The idea that we were within a few years of building a super-genius AI system capable of solving the world’s toughest scientific problems appears to be over. It was a worthy goal to pursue when LLMs were surprising us with unpredicted emergent capabilities for a few months in 2022 and 2023. Some very prominent technology leaders declared that the era of artificial general intelligence (AGI) was close, but it turns out that progress mostly moves in a non-linear fashion.
While AGI appears unlikely in the near term, that doesn’t diminish the potential of AI for scientific discovery–it just means there’s more work to do!
Setting a course for doing that work was the big focus at TPC’s recent annual conference TPC25. Even if massive AI models won’t give us magic answer machines in the near future, there is still an enormous potential to leverage new AI tech to bolster the pursuit of scientific inquiry.
Much of the excitement revolves around the new class of AI models dubbed reasoning models. Just as enterprises are looking to adopt reasoning models to develop autonomous or semi-autonomous AI agents, scientists are looking to reasoning models to automate their day-to-day tasks, such as creating hypothesis, setting up experiments, running experiments, and analyzing the results.
To guide the scientific community toward its AI future, TPC leaders set five major initiatives. Charles Catlett, the executive director of TPC, shared these goals during the last day of the TPC25 event in July. It includes:
- Data and Shared Compute Infrastructure: This infrastructure will serve as a resource not only for storing and organizing scientific data that will be used to train and improve AI models, and also will include shared compute resources (including servers, GPUs, storage, and tools) that will be used to train foundation models and domain specific models.
- Open Frontier Model: TPC has committed to developing a very large, frontier-scale AI model that is open for the community to use, as opposed to being closed as the models from OpenAI, Google, and others are. It will be trained on the shared scientific data from step 1 and use the combined computing power of the TPC community.

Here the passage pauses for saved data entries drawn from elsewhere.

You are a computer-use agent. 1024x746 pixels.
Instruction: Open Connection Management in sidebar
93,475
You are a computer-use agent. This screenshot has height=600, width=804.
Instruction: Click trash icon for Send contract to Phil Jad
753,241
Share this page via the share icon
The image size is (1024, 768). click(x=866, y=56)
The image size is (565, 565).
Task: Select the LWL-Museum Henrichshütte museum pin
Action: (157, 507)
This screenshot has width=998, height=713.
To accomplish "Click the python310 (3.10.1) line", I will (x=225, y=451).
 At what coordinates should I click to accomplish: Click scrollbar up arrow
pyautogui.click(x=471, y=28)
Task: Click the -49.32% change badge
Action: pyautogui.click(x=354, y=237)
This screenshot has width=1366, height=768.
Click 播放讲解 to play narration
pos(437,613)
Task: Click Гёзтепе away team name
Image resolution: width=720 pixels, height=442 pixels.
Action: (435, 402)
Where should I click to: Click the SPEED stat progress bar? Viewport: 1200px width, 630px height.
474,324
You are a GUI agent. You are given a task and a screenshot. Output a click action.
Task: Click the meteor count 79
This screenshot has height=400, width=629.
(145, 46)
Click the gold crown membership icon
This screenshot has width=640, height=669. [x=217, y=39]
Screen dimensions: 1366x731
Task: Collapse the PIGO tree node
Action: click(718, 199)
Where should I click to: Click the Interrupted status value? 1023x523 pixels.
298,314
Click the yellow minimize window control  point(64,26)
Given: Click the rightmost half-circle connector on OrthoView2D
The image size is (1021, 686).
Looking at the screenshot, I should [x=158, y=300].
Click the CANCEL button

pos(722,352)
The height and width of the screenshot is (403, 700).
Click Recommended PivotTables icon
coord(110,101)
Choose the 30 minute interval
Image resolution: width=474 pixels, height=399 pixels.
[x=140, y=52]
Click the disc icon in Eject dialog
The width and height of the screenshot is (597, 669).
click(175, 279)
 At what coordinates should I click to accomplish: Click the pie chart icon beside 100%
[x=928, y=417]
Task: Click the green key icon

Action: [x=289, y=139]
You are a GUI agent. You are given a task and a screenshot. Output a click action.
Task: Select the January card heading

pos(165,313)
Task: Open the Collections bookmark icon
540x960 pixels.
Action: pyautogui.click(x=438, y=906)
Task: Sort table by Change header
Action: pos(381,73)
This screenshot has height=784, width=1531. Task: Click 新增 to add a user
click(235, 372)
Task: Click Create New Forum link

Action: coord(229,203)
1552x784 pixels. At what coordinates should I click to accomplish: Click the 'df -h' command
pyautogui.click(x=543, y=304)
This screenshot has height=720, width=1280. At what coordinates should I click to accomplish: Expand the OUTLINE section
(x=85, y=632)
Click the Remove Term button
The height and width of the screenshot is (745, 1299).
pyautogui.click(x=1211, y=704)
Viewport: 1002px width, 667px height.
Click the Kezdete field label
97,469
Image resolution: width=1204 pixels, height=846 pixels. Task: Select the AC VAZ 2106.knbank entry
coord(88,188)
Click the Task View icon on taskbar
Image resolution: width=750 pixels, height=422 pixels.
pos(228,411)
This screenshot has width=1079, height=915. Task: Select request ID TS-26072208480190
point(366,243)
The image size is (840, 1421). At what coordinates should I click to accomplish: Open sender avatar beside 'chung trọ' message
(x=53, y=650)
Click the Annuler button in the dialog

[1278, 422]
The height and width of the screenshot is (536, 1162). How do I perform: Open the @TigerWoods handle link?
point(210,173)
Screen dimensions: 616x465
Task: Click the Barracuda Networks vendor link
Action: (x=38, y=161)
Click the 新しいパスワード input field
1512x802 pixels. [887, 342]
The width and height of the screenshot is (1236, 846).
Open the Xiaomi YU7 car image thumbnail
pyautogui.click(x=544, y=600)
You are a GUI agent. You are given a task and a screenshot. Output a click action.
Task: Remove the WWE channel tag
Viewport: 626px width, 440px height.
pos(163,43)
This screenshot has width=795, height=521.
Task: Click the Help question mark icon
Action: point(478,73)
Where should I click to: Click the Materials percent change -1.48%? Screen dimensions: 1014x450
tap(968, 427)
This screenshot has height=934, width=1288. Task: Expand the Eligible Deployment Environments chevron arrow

- Open Frontier AI system: TPC will build a top-tier AI system designed specifically for scientific work. It will start with state-of-the-art proprietary models, which will be used for testing, but eventually will a host of AI reasoning models and the big open frontier model developed in step 2.
- Software Infrastructure/Framework: TPC wants to build software and tools needed to run the massive AI models and systems described in steps 2 and 3. It will include various middleware and operating systems necessary for AI research, and be used for real-world research, where it will be integrated with experiments, labs, equipment, sensors, and instruments.
- Driving Challenging Applications: In addition to building software and hardware, TPC has identified a handful of high-impact scientific challenges in the areas of drug discovery, climate modeling, energy research, and material science that it wants to tackle using its AI systems.
While AI as it currently exists isn’t the silver bullet for scientific discovery that some hoped it would be, it still possesses a tremendous potential to accelerate the pace of innovation. AI won’t match or surpass human ingenuity any time soon for the truly big problems, but that doesn’t mean it won’t help science. Scientists who leverage existing AI capabilities will gain an advantage by accelerating the execution of existing scientific tasks and workflows. If that, in turn, leads to a big scientific breakthrough, it still will be a breakthrough powered by human ingenuity–but with a boost from AI.